De Mark I tank was oorspronkelijk uitgerust met twee
staartwielen ter verbetering van de besturing. In het Tank
Museum in Bovington in zuid-Engeland bevindt zich nog een
exemplaar van deze Mark I tank.4) De Mark I tank werd
gaande de oorlog verbeterd tot de Mark V tank uit 1918,
waarvan een model op het monument staat. Verder staan er nog
een elementaire versie van de tank zonder bewapening en de
zogenoemde Whippet tank, een kleinere tank uit 1918. Een
originele Mark IV tank, die nauwelijks verschilt van de Mark
V tank, is nog te zien in het Legermuseum in Brussel.5) De
Mark IV tanks werden o.a. massaal ingezet tijdens de
slag om Cambrai in november 1917.
Aan het monument hangen plaquettes die refereren naar de
plaatsen waar de tanks werden ingezet. Het toenemen van het
aantal plaatsnamen, voor 1916 slechts twee en voor 1918
zeven, geeft aan dat de tanks in de loop van de Eerste
Wereldoorlog een steeds belangrijke rol zijn gaan spelen op
het slagveld. Toch is dit kleine monument het enige Britse
gedenkteken dat specifiek wijst naar het tankwapen. Het is
ook typisch een monument geplaatst door een overwinnaar van
de oorlog, anders had er waarschijnlijk een monument gestaan
om de slachtoffers van het tankwapen te gedenken.

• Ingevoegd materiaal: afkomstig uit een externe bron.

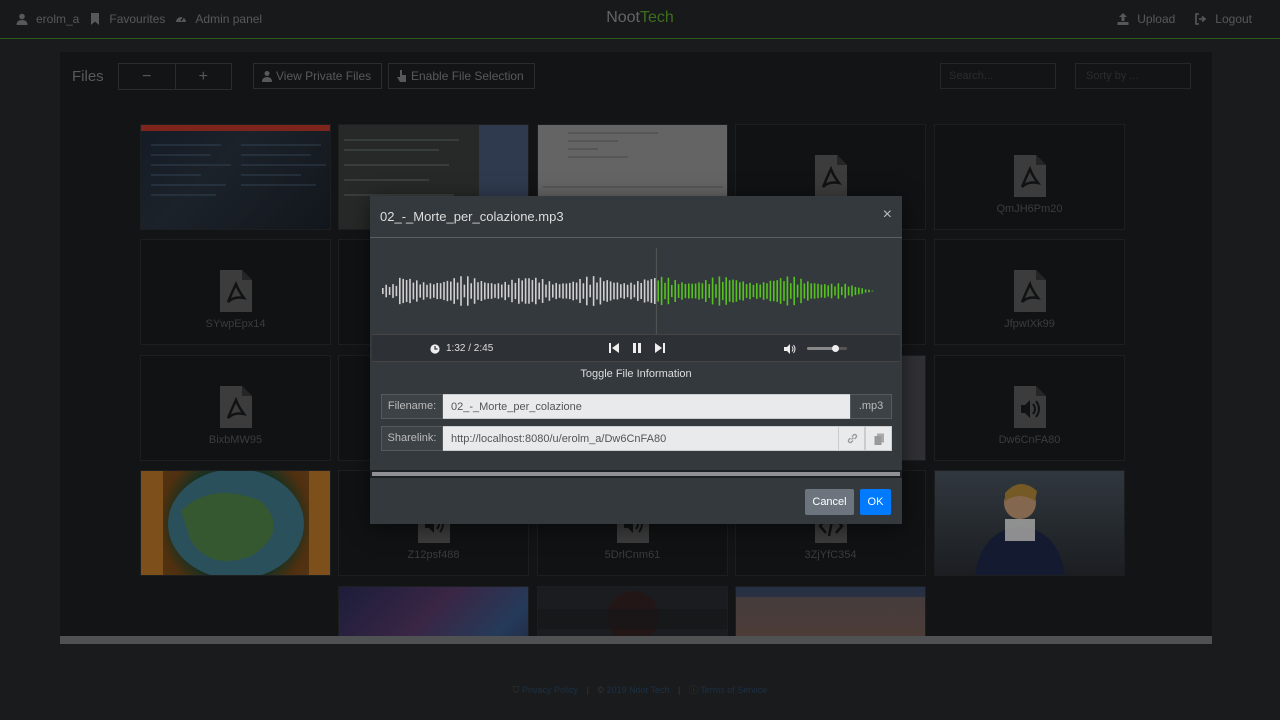 The image size is (1280, 720). What do you see at coordinates (876, 502) in the screenshot?
I see `ok-button: OK` at bounding box center [876, 502].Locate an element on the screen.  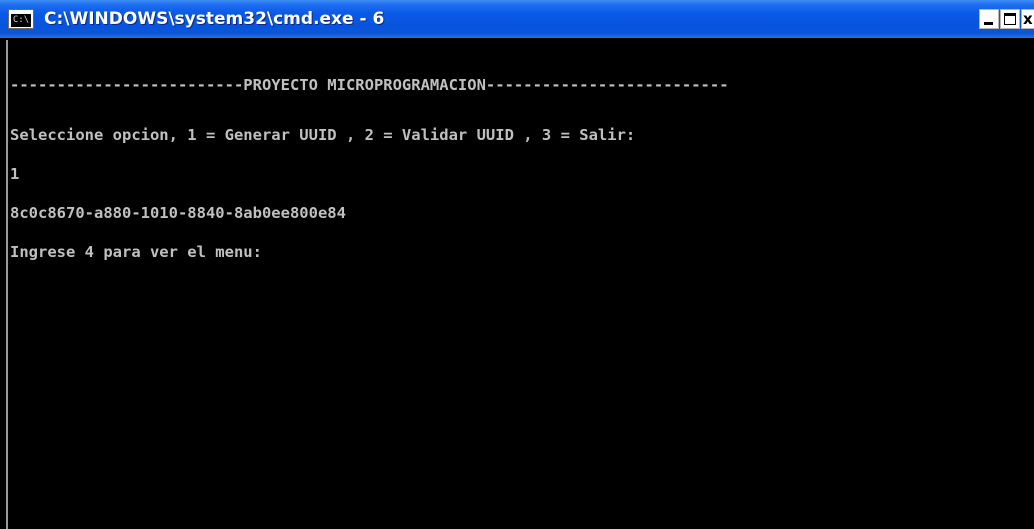
maximize-icon is located at coordinates (1010, 19).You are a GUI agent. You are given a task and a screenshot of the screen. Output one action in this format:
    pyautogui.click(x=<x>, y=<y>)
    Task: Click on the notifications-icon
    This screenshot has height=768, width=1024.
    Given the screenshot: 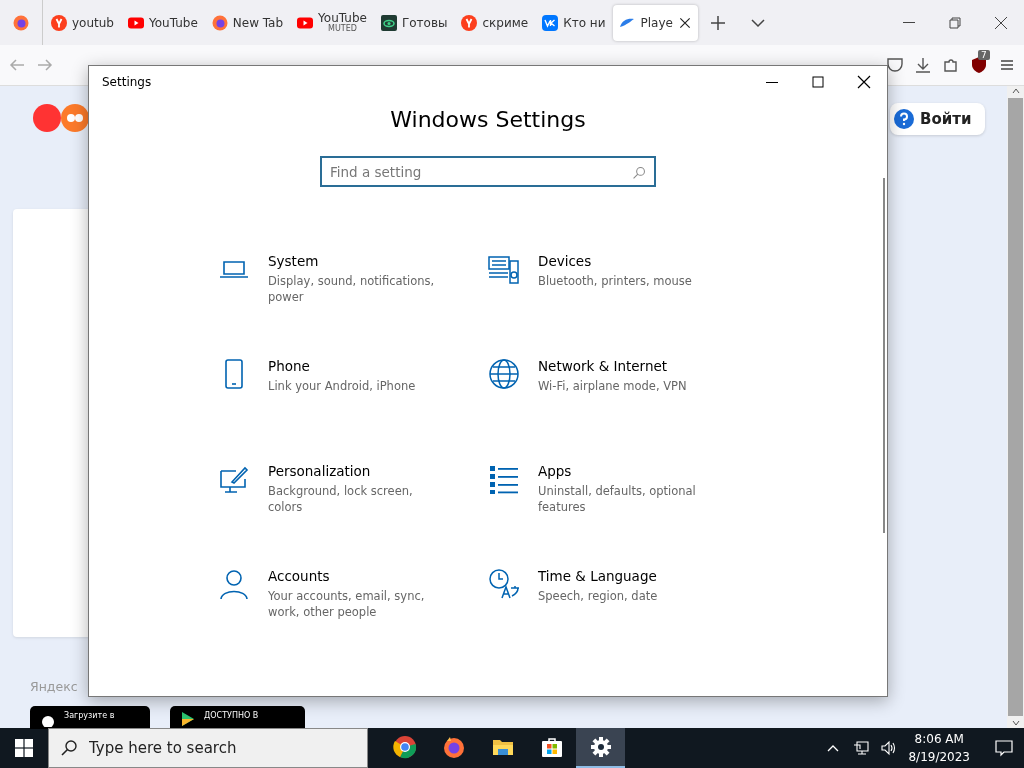 What is the action you would take?
    pyautogui.click(x=1004, y=748)
    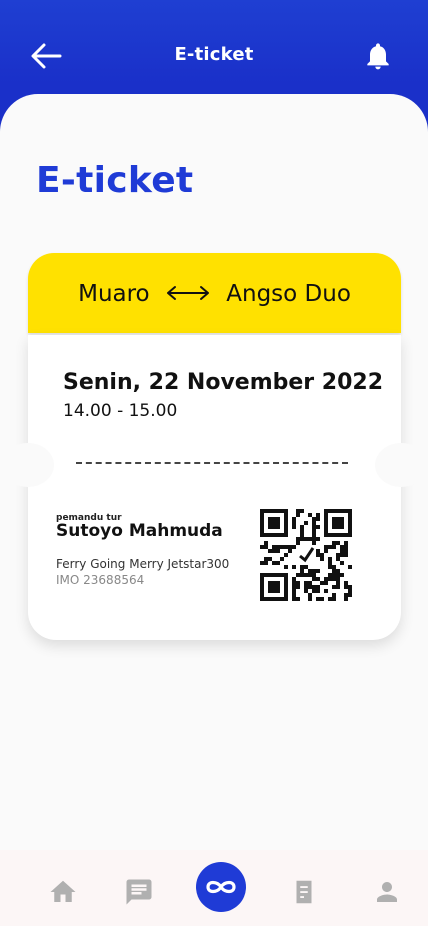  I want to click on qr-code-icon, so click(306, 555).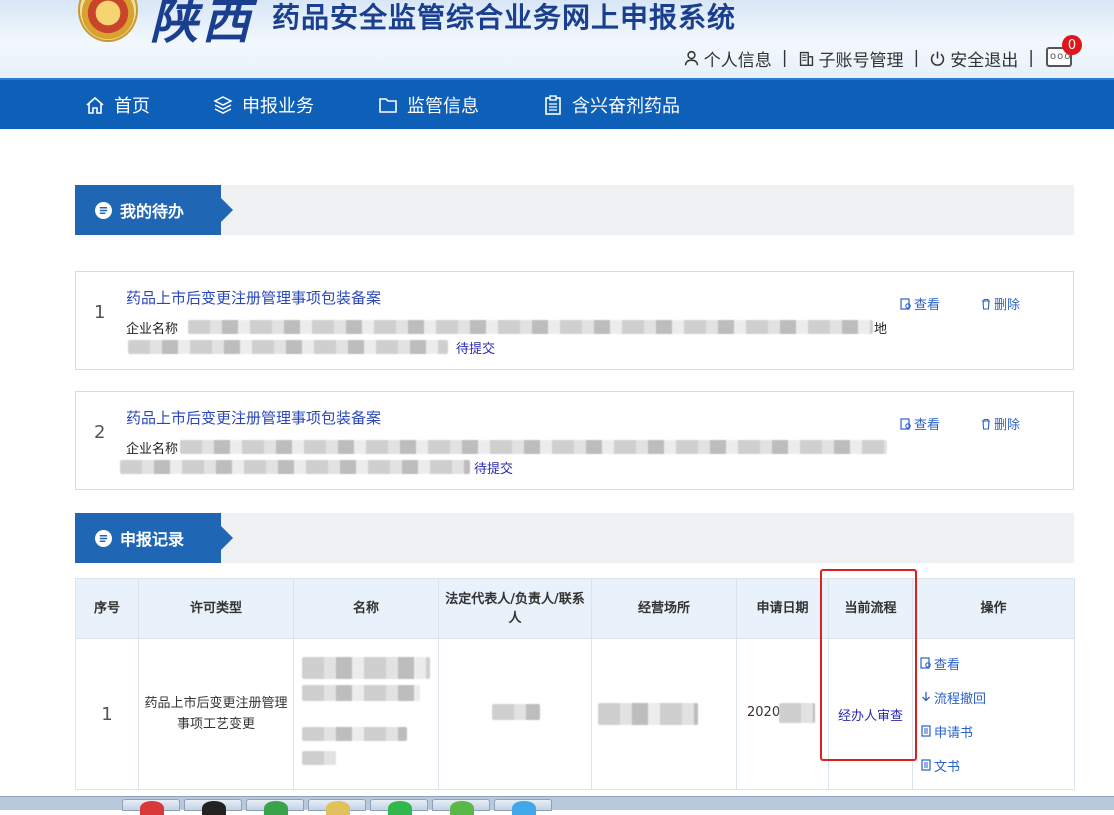 The image size is (1114, 815). I want to click on emblem-logo, so click(108, 21).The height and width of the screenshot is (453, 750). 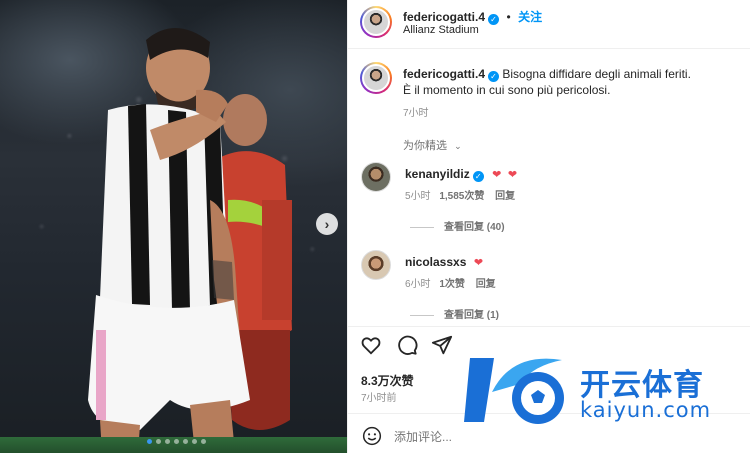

De ontwikkeling van de tank
De eerste ideeën over de tank worden geopperd in het najaar
van 1914 als de Britse stafofficier kolonel Ernest Swinton
de ontstane patstelling aan het westelijk front bestudeerd.
De strijdende partijen hadden zich verschanst in loopgraven
achter prikkeldraad en mitrailleurs.
Door middel van een
gepantserd rupsvoertuig zouden deze obstakels voor de
infanterie uit de weg geruimd kunnen worden. In februari
1915 werd door Winston Churchill, toentertijd minister van
Marine, het Landship Committee ingesteld om de ideeën verder
uit te werken.
Begin 1916 vonden de eerste demonstraties
plaats van de tanks. De ontwikkeling van de tank is een
voorbeeld van een fraai staaltje Brits ingenieurswerk
waarbij diverse personen zoals majoor Walter Wilson van de
Royal Naval Air Service en William Tritton, een fabrikant in
landbouwmachines, betrokken waren.6),
7) Personen die
nauwelijks bekend zijn in de geschiedenis van de Eerste
Wereldoorlog.
De Mark I tank
Het gewicht van de Mark I tank bedroeg 28 ton en de lengte
ongeveer acht meter. De tank had een motorvermogen van 105
pk, kon afhankelijk van het oppervak ongeveer drie mijl per
uur rijden en had een bereik van 23 mijlen. De Mark I tank
was een moeilijk manoeuvrerend vehikel en het lawaai van een
rijdende tank was oorverdovend.
De tank was aan de bovenkant
nog voorzien van een houten constructie met een metalen gaas
ter bescherming tegen gegooide handgranaten. Iedere tank
werd bediend door acht mannen, die elkaar niet of nauwelijks
konden verstaan door de herrie van de motor en het geratel
van de rupsbanden. De tank had een bestuurder naast de
bevelvoerend officier. De kanonniers bevonden zich in de
zijkasten aan de linkerkant en rechterkant. In iedere kast
zaten twee schutters. Er waren twee mannen om de
versnellingsbak te bedienen. Iedere rupsband had een eigen
versnellingsbak die door een bemanningslid bediend werd.
Er
viel een beetje licht door de spleten naar binnen maar de
bedieners van de versnellingsbak midden in de tank zaten in
het donker. Ze droegen bovendien een masker ter bescherming
tegen losschietende metalen onderdelen wanneer de tank onder
vuur lag.
Het was er binnen enorm heet en benauwd en het
stonk er naar de uitlaatgassen. De motor bevond zich in het
midden van de tank en de bedieners van de versnellingsbak
zaten uiterst oncomfortabel en liepen vaak brandwonden op.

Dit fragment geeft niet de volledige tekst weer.